On the Compression of Translation Operator Tensors in FMM-FFT-Accelerated SIE Simulators via Tensor Decompositions

TL;DR

This paper introduces tensor decomposition techniques to compress translation operator tensors in FMM-FFT-accelerated SIE simulations, significantly reducing memory usage with minimal computational overhead.

Contribution

It applies Tucker, hierarchical Tucker, and tensor train decompositions to efficiently compress translation tensors in FMM-FFT SIE simulators, enhancing memory efficiency.

Findings

H-Tucker yields maximum memory savings for 4D tensors.

Tucker decomposition introduces minimal computational overhead.

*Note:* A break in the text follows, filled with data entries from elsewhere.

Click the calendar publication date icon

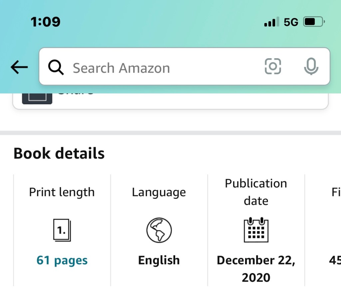point(256,230)
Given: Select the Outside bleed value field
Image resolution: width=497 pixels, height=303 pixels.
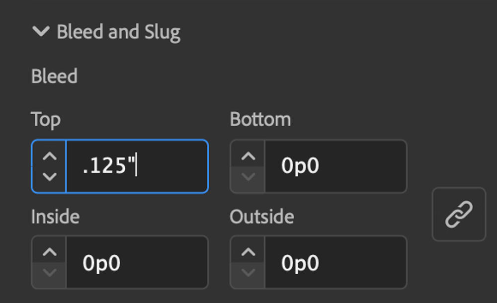Looking at the screenshot, I should [x=335, y=262].
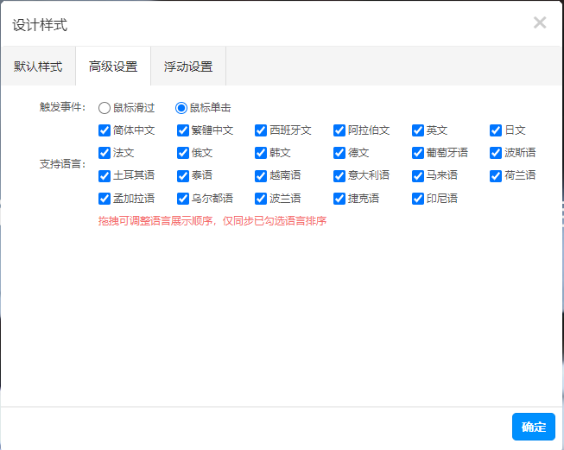
Task: Disable the 荷兰语 language option
Action: pyautogui.click(x=496, y=176)

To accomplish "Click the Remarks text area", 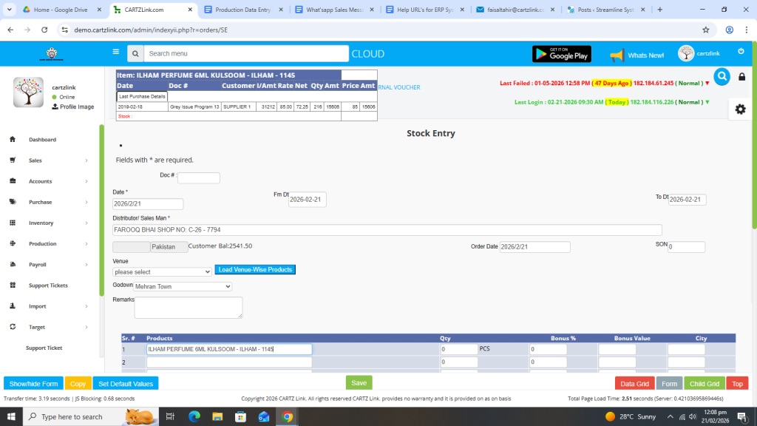I will [188, 307].
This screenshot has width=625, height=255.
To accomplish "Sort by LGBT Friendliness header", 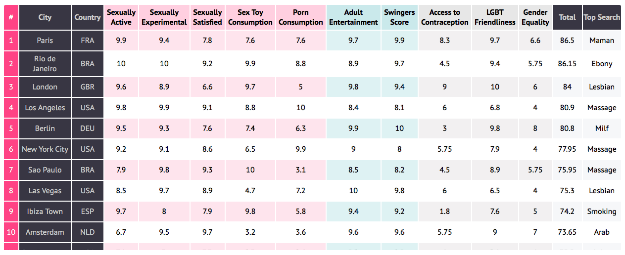I will click(495, 17).
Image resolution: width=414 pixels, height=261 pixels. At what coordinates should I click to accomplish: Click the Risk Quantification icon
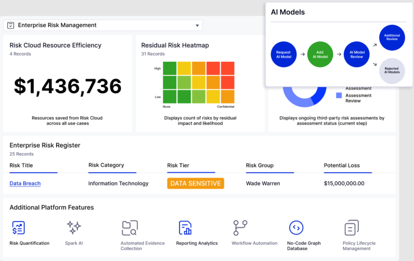[18, 228]
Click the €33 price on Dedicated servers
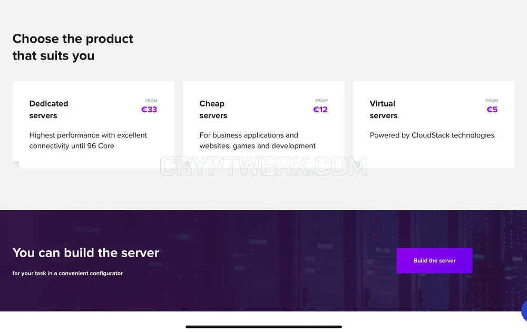This screenshot has height=332, width=527. coord(149,110)
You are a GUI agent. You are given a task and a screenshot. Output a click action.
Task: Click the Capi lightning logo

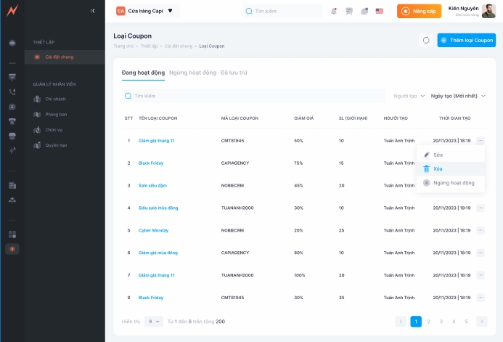tap(12, 12)
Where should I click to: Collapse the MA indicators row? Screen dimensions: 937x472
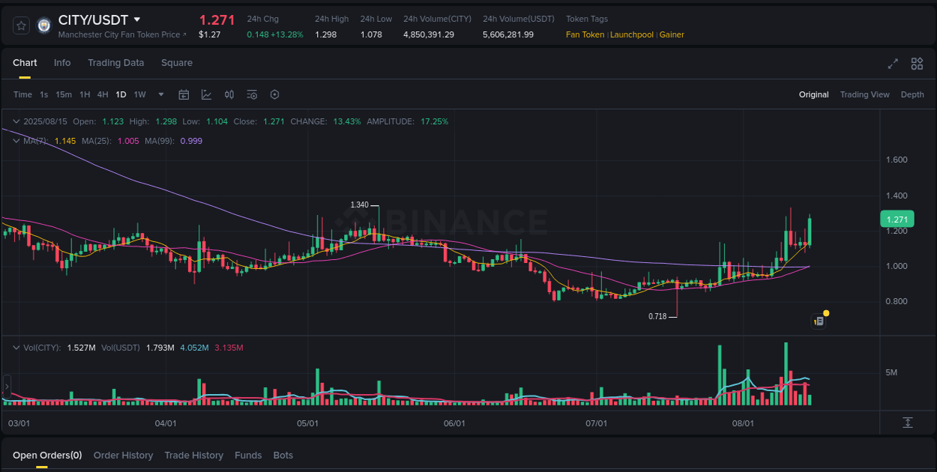coord(16,141)
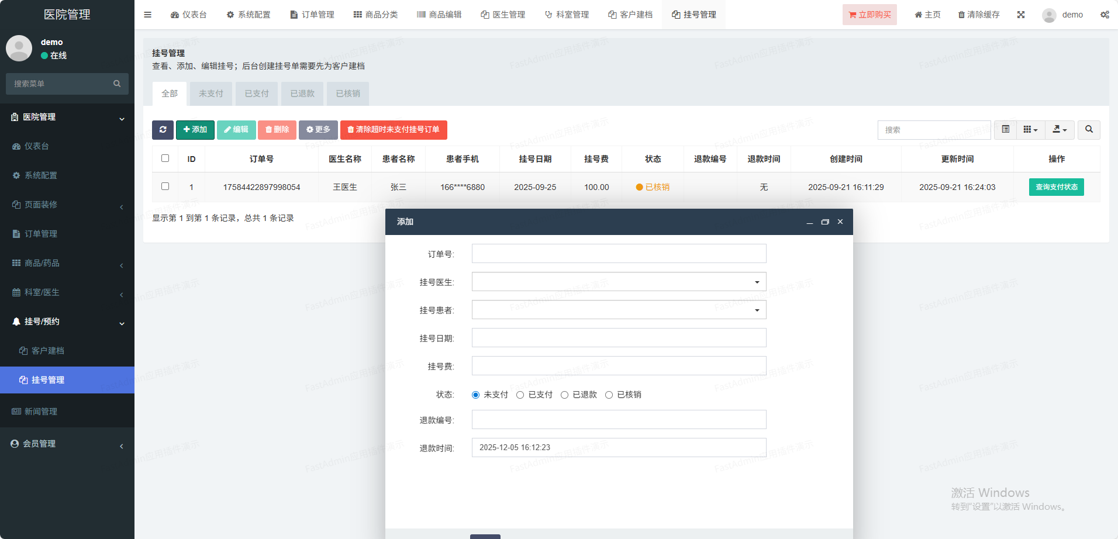Open the 挂号患者 dropdown
The image size is (1118, 539).
pyautogui.click(x=619, y=310)
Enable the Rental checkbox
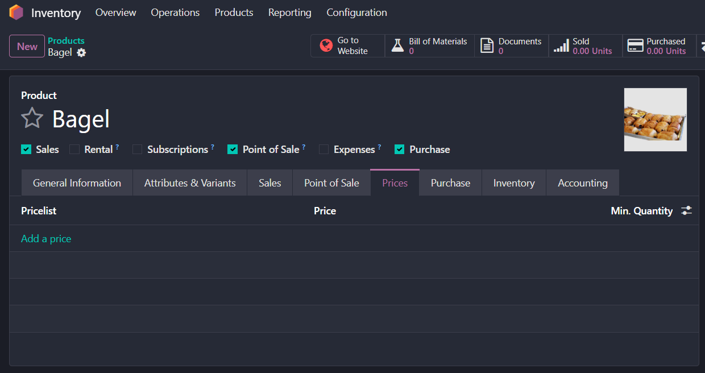Viewport: 705px width, 373px height. [74, 150]
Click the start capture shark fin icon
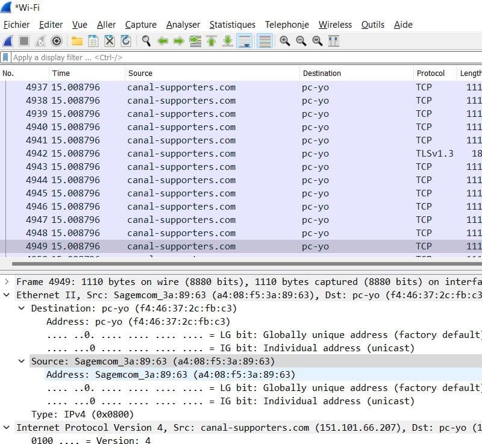The image size is (482, 444). 8,41
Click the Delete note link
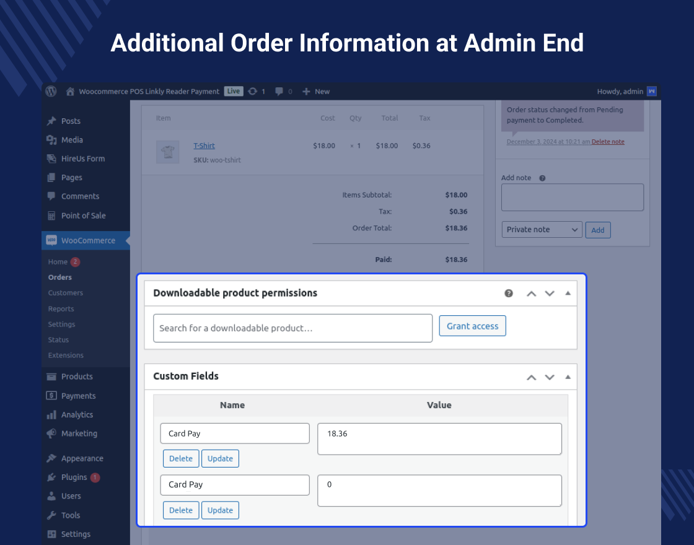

All methods significantly reduce memory requirements in practical scenarios.

Abstract

Tensor decomposition methodologies are proposed to reduce the memory requirement of translation operator tensors arising in the fast multipole method-fast Fourier transform (FMM-FFT)-accelerated surface integral equation (SIE) simulators. These methodologies leverage Tucker, hierarchical Tucker (H-Tucker), and tensor train (TT) decompositions to compress the FFT'ed translation operator tensors stored in three-dimensional (3D) and four-dimensional (4D) array formats. Extensive numerical tests are performed to demonstrate the memory saving achieved by and computational overhead introduced by these methodologies for different simulation parameters. Numerical results show that the H-Tucker-based methodology for 4D array format yields the maximum memory saving while Tucker-based methodology for 3D array format introduces the minimum computational overhead. For many practical scenarios, all methodologies yield a significant reduction in the memory requirement of translation operator tensors while imposing negligible/acceptable computational overhead.